> [Input for this task]:

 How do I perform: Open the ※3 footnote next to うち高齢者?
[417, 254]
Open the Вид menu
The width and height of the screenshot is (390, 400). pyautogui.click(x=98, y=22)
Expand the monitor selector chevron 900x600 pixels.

---

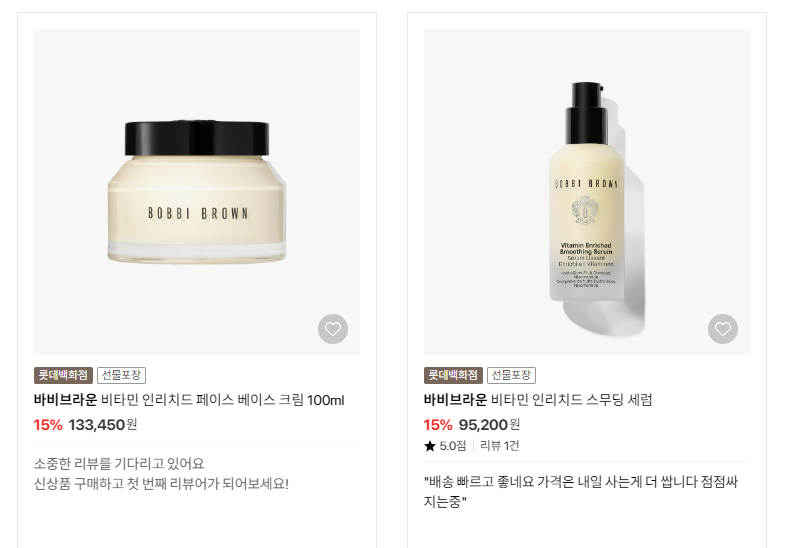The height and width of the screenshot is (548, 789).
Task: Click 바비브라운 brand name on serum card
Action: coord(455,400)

...

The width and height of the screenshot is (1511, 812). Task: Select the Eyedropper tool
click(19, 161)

> [What needs to be done]:
Working from the records above, write out verbatim only the lines from the line containing "Open the Вид menu" through the line containing "Expand the monitor".

> [Response to this exercise]:
Open the Вид menu
The width and height of the screenshot is (390, 400). pyautogui.click(x=98, y=22)
Expand the monitor selector chevron 900x600 pixels.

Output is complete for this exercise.